Data items:
++++++++++++++++++++

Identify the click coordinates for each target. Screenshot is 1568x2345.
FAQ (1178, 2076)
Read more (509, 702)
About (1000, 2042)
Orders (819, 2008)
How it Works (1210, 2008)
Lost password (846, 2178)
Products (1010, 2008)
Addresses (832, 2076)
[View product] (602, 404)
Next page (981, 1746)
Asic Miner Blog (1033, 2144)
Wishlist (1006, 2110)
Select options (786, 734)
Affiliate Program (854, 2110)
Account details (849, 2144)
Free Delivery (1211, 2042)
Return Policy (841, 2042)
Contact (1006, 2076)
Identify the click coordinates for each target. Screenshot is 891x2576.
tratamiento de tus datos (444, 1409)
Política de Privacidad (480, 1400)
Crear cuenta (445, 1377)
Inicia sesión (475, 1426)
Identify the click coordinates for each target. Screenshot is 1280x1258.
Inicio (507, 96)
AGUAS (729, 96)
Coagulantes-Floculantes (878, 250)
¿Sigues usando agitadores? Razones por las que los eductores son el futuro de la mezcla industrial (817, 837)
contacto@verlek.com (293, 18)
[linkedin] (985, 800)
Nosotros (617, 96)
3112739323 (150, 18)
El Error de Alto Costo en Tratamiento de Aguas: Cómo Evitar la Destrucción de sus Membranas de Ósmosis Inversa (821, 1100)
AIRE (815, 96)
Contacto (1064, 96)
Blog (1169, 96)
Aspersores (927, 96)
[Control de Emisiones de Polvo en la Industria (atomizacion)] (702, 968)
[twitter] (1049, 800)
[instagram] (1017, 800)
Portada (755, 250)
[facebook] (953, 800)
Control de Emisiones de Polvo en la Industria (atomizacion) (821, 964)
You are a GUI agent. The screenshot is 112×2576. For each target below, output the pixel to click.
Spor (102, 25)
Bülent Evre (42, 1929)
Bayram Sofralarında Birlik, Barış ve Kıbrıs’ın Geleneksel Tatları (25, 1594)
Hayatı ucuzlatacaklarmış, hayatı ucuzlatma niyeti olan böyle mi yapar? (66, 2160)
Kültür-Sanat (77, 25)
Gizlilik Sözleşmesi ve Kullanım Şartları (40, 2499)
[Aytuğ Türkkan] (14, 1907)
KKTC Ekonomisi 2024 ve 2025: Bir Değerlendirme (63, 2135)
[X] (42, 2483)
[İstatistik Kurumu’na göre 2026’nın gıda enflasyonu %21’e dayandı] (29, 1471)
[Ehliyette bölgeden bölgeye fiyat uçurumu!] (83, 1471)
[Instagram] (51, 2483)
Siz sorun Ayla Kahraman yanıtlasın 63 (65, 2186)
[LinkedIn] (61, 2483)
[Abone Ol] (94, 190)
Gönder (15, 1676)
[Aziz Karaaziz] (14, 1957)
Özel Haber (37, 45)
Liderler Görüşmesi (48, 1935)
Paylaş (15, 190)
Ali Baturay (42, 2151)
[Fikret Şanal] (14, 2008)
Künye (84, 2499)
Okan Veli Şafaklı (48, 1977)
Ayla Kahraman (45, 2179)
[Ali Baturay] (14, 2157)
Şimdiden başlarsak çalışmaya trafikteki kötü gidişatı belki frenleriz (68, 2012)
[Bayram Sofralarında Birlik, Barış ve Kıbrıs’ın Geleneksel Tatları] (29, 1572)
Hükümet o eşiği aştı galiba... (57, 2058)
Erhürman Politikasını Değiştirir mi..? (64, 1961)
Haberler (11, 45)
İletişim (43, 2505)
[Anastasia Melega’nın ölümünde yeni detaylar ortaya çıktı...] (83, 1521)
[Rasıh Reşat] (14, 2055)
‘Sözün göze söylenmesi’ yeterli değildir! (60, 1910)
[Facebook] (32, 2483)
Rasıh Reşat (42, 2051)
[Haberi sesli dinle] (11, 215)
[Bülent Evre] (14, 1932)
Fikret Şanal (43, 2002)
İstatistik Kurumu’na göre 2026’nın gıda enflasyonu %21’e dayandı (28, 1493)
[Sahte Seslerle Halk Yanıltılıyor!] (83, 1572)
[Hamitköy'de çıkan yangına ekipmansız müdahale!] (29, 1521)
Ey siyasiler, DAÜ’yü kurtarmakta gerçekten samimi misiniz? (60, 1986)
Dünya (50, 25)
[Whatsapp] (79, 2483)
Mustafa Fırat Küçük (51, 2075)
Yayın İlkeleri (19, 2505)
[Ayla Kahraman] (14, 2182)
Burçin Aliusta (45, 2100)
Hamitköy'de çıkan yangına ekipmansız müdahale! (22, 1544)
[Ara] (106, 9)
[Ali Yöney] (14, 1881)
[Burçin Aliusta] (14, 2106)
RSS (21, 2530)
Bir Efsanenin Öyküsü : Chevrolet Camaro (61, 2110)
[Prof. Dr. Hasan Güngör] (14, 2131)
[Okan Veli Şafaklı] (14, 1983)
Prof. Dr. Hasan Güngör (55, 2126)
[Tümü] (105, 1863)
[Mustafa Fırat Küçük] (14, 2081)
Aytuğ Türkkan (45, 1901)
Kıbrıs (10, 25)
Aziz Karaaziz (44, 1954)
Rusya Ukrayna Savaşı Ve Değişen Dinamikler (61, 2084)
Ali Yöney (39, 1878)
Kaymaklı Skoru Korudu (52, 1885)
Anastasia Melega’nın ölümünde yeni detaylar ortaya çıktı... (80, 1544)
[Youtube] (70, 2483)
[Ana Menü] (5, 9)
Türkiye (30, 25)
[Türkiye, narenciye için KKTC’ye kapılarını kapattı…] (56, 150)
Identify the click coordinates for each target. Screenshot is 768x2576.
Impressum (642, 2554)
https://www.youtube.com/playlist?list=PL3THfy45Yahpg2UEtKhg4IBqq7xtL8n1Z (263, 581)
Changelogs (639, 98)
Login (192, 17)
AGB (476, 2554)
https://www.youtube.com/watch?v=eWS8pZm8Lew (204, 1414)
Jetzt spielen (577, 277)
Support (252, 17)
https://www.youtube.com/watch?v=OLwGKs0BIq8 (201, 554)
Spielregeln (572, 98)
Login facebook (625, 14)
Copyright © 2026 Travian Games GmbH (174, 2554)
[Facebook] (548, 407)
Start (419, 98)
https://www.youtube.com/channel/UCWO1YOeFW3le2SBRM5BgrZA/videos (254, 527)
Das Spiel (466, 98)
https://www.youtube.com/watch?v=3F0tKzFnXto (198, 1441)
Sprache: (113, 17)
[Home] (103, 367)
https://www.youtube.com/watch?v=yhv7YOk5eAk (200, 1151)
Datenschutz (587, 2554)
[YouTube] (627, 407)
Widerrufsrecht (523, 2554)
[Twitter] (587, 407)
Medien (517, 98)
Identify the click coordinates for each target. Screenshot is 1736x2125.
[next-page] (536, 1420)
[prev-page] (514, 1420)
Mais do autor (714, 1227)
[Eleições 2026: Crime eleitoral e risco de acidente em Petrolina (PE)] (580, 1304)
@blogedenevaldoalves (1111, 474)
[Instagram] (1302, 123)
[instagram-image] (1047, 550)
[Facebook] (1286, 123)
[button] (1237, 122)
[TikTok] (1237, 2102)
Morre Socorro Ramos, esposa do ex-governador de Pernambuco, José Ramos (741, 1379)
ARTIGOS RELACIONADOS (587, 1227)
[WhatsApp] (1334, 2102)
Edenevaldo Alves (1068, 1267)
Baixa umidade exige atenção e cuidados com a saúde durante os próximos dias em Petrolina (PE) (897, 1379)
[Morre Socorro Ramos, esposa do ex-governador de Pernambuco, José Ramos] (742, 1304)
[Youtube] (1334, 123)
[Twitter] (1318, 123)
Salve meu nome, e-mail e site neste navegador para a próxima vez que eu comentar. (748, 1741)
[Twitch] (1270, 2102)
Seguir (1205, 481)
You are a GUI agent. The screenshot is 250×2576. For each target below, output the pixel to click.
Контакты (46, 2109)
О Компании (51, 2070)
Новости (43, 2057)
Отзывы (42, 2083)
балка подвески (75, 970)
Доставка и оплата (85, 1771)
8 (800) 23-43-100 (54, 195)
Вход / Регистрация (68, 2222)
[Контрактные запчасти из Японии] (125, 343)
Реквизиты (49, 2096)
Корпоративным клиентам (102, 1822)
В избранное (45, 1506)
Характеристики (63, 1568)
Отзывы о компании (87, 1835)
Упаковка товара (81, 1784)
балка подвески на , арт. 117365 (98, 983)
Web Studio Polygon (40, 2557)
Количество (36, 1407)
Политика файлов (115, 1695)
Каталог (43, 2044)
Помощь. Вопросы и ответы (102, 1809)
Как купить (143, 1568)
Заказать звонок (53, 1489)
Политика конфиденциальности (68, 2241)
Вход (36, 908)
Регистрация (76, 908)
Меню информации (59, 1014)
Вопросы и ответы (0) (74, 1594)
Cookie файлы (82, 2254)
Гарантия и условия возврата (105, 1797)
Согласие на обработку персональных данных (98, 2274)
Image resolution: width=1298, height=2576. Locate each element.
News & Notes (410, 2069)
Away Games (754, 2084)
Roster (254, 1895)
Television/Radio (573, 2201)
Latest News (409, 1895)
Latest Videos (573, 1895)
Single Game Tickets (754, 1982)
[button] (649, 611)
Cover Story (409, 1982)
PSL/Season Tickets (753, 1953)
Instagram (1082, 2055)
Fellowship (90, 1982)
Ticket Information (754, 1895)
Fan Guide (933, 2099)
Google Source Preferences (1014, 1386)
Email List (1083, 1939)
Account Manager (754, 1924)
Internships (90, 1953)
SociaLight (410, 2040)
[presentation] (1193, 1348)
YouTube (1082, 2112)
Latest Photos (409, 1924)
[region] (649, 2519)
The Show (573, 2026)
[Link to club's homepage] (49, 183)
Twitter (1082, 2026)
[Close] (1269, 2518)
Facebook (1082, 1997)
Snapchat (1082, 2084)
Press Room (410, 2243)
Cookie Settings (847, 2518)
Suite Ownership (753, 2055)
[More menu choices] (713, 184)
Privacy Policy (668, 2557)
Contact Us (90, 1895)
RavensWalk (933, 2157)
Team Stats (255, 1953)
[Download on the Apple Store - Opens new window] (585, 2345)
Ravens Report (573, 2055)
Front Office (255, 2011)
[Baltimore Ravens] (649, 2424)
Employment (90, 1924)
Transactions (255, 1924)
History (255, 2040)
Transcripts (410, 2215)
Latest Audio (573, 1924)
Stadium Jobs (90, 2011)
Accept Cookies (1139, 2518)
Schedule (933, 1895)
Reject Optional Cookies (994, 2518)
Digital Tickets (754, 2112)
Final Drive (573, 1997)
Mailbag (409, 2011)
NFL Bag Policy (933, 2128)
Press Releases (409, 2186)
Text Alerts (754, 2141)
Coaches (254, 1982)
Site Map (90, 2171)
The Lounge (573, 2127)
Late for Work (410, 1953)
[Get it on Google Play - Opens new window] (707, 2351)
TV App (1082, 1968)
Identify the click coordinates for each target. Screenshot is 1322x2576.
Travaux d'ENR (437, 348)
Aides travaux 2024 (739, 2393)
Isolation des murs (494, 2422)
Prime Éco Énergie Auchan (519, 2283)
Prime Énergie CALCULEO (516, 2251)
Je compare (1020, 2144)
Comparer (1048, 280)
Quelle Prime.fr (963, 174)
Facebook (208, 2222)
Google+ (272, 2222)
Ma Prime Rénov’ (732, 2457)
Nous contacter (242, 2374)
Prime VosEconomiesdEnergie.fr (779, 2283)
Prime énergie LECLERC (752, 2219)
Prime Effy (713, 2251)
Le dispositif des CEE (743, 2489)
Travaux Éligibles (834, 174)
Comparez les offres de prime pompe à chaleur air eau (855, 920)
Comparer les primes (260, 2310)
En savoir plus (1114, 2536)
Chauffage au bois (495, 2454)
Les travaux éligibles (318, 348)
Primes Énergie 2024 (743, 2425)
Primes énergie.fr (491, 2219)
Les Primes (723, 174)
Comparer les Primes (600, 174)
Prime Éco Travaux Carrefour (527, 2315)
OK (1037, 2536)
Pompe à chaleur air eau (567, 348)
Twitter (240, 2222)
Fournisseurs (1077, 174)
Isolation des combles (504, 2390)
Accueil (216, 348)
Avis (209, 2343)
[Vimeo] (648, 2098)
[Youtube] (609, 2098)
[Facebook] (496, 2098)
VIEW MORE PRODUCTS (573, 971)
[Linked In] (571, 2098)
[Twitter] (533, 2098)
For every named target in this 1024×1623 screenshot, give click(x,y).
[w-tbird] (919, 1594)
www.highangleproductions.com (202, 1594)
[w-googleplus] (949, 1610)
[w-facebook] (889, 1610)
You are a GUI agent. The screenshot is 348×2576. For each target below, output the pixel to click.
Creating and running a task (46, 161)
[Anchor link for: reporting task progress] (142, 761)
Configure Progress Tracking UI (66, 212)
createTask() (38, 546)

++++++++++++++++++++

Beginning with the top line of the data above, output every line exactly until the one that contains "[facebook] (953, 800)", and include that one too.

__RESULT__:
Identify the click coordinates for each target. Screenshot is 1568x2345.
FAQ (1178, 2076)
Read more (509, 702)
About (1000, 2042)
Orders (819, 2008)
How it Works (1210, 2008)
Lost password (846, 2178)
Products (1010, 2008)
Addresses (832, 2076)
[View product] (602, 404)
Next page (981, 1746)
Asic Miner Blog (1033, 2144)
Wishlist (1006, 2110)
Select options (786, 734)
Affiliate Program (854, 2110)
Account details (849, 2144)
Free Delivery (1211, 2042)
Return Policy (841, 2042)
Contact (1006, 2076)
Identify the click coordinates for each target. Screenshot is 891x2576.
tratamiento de tus datos (444, 1409)
Política de Privacidad (480, 1400)
Crear cuenta (445, 1377)
Inicia sesión (475, 1426)
Identify the click coordinates for each target. Screenshot is 1280x1258.
Inicio (507, 96)
AGUAS (729, 96)
Coagulantes-Floculantes (878, 250)
¿Sigues usando agitadores? Razones por las que los eductores son el futuro de la mezcla industrial (817, 837)
contacto@verlek.com (293, 18)
[linkedin] (985, 800)
Nosotros (617, 96)
3112739323 (150, 18)
El Error de Alto Costo en Tratamiento de Aguas: Cómo Evitar la Destrucción de sus Membranas de Ósmosis Inversa (821, 1100)
AIRE (815, 96)
Contacto (1064, 96)
Blog (1169, 96)
Aspersores (927, 96)
[Control de Emisiones de Polvo en la Industria (atomizacion)] (702, 968)
[twitter] (1049, 800)
[instagram] (1017, 800)
Portada (755, 250)
[facebook] (953, 800)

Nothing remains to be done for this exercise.